---- INPUT ROWS
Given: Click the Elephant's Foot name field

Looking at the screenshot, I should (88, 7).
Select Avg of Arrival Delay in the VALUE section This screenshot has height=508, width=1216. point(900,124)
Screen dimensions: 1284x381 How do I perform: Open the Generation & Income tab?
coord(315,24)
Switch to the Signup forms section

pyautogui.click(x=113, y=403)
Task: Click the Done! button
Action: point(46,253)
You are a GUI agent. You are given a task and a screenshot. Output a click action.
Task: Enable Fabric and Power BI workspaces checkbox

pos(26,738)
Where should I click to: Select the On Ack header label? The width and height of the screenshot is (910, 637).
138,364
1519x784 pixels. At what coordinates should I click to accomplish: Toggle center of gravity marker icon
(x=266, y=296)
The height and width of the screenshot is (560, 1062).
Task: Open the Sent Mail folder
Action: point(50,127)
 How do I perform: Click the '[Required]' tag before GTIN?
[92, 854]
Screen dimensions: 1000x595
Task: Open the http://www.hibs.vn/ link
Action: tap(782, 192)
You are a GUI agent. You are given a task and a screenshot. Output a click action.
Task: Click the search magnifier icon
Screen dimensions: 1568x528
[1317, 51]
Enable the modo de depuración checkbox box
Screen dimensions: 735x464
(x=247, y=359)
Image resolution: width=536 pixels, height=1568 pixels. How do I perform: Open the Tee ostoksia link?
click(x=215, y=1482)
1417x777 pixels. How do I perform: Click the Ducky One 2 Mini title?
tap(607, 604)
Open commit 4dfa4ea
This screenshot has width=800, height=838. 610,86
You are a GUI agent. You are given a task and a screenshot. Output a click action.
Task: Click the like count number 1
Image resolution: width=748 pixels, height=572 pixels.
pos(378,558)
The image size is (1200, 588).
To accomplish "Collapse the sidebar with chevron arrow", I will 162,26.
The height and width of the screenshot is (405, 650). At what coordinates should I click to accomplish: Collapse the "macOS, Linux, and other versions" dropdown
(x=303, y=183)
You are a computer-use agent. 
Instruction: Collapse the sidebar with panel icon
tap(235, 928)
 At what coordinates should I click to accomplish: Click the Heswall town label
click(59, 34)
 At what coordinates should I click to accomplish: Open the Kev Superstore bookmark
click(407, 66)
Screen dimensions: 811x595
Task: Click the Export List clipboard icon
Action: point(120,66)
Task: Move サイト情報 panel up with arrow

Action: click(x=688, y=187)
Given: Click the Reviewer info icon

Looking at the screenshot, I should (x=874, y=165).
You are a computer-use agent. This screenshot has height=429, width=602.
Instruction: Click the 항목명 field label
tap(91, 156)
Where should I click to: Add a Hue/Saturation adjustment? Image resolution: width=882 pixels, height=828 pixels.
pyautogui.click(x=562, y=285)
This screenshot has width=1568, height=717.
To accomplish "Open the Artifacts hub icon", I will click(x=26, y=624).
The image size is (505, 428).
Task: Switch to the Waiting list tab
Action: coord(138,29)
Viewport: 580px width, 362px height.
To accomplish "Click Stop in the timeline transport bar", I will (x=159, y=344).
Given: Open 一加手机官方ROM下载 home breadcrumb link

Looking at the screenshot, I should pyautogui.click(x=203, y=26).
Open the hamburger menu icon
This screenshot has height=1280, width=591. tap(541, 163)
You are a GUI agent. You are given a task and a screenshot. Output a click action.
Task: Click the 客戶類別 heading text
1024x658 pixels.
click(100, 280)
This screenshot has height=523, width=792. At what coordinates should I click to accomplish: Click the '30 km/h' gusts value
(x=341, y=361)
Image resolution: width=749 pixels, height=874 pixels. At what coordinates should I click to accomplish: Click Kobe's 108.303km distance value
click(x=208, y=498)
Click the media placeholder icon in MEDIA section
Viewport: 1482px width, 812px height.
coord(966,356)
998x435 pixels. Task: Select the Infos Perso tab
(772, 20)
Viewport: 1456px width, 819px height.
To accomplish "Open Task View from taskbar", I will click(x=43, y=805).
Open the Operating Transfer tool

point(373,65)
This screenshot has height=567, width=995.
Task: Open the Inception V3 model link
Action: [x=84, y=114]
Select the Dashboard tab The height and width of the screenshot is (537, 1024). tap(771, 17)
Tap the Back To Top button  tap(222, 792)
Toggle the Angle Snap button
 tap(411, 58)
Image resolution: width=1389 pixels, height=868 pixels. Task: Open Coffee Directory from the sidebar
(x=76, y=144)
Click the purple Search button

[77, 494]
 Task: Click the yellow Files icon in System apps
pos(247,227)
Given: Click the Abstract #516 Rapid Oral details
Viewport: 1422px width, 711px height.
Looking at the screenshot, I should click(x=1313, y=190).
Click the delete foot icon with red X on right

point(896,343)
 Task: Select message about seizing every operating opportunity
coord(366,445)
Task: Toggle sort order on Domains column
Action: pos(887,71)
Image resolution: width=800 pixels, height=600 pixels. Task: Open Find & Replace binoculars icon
--------
SET EXERCISE –
Reproduce all of the data above line for line, leaving every character unchanged.

FULL SOLUTION –
Given: Click the Elephant's Foot name field

Looking at the screenshot, I should (88, 7).
Select Avg of Arrival Delay in the VALUE section This screenshot has height=508, width=1216. point(900,124)
Screen dimensions: 1284x381 How do I perform: Open the Generation & Income tab?
coord(315,24)
Switch to the Signup forms section

pyautogui.click(x=113, y=403)
Task: Click the Done! button
Action: point(46,253)
You are a GUI agent. You are given a task and a screenshot. Output a click action.
Task: Enable Fabric and Power BI workspaces checkbox

pos(26,738)
Where should I click to: Select the On Ack header label? The width and height of the screenshot is (910, 637).
138,364
1519x784 pixels. At what coordinates should I click to accomplish: Toggle center of gravity marker icon
(x=266, y=296)
The height and width of the screenshot is (560, 1062).
Task: Open the Sent Mail folder
Action: point(50,127)
 How do I perform: Click the '[Required]' tag before GTIN?
[92, 854]
Screen dimensions: 1000x595
Task: Open the http://www.hibs.vn/ link
Action: tap(782, 192)
You are a GUI agent. You are given a task and a screenshot. Output a click action.
Task: Click the search magnifier icon
Screen dimensions: 1568x528
[1317, 51]
Enable the modo de depuración checkbox box
Screen dimensions: 735x464
(x=247, y=359)
Image resolution: width=536 pixels, height=1568 pixels. How do I perform: Open the Tee ostoksia link?
click(x=215, y=1482)
1417x777 pixels. How do I perform: Click the Ducky One 2 Mini title?
tap(607, 604)
Open commit 4dfa4ea
This screenshot has width=800, height=838. 610,86
You are a GUI agent. You are given a task and a screenshot. Output a click action.
Task: Click the like count number 1
Image resolution: width=748 pixels, height=572 pixels.
pos(378,558)
The image size is (1200, 588).
To accomplish "Collapse the sidebar with chevron arrow", I will 162,26.
The height and width of the screenshot is (405, 650). At what coordinates should I click to accomplish: Collapse the "macOS, Linux, and other versions" dropdown
(x=303, y=183)
You are a computer-use agent. 
Instruction: Collapse the sidebar with panel icon
tap(235, 928)
 At what coordinates should I click to accomplish: Click the Heswall town label
click(59, 34)
 At what coordinates should I click to accomplish: Open the Kev Superstore bookmark
click(407, 66)
Screen dimensions: 811x595
Task: Click the Export List clipboard icon
Action: point(120,66)
Task: Move サイト情報 panel up with arrow

Action: click(x=688, y=187)
Given: Click the Reviewer info icon

Looking at the screenshot, I should (x=874, y=165).
You are a computer-use agent. This screenshot has height=429, width=602.
Instruction: Click the 항목명 field label
tap(91, 156)
Where should I click to: Add a Hue/Saturation adjustment? Image resolution: width=882 pixels, height=828 pixels.
pyautogui.click(x=562, y=285)
This screenshot has width=1568, height=717.
To accomplish "Open the Artifacts hub icon", I will click(x=26, y=624).
The image size is (505, 428).
Task: Switch to the Waiting list tab
Action: coord(138,29)
Viewport: 580px width, 362px height.
To accomplish "Click Stop in the timeline transport bar", I will (x=159, y=344).
Given: Open 一加手机官方ROM下载 home breadcrumb link

Looking at the screenshot, I should pyautogui.click(x=203, y=26).
Open the hamburger menu icon
This screenshot has height=1280, width=591. tap(541, 163)
You are a GUI agent. You are given a task and a screenshot. Output a click action.
Task: Click the 客戶類別 heading text
1024x658 pixels.
click(100, 280)
This screenshot has height=523, width=792. At what coordinates should I click to accomplish: Click the '30 km/h' gusts value
(x=341, y=361)
Image resolution: width=749 pixels, height=874 pixels. At what coordinates should I click to accomplish: Click Kobe's 108.303km distance value
click(x=208, y=498)
Click the media placeholder icon in MEDIA section
Viewport: 1482px width, 812px height.
coord(966,356)
998x435 pixels. Task: Select the Infos Perso tab
(772, 20)
Viewport: 1456px width, 819px height.
To accomplish "Open Task View from taskbar", I will click(x=43, y=805).
Open the Operating Transfer tool

point(373,65)
This screenshot has height=567, width=995.
Task: Open the Inception V3 model link
Action: [x=84, y=114]
Select the Dashboard tab The height and width of the screenshot is (537, 1024). tap(771, 17)
Tap the Back To Top button  tap(222, 792)
Toggle the Angle Snap button
 tap(411, 58)
Image resolution: width=1389 pixels, height=868 pixels. Task: Open Coffee Directory from the sidebar
(x=76, y=144)
Click the purple Search button

[77, 494]
 Task: Click the yellow Files icon in System apps
pos(247,227)
Given: Click the Abstract #516 Rapid Oral details
Viewport: 1422px width, 711px height.
Looking at the screenshot, I should click(x=1313, y=190).
Click the delete foot icon with red X on right

point(896,343)
 Task: Select message about seizing every operating opportunity
coord(366,445)
Task: Toggle sort order on Domains column
Action: pos(887,71)
Image resolution: width=800 pixels, height=600 pixels. Task: Open Find & Replace binoculars icon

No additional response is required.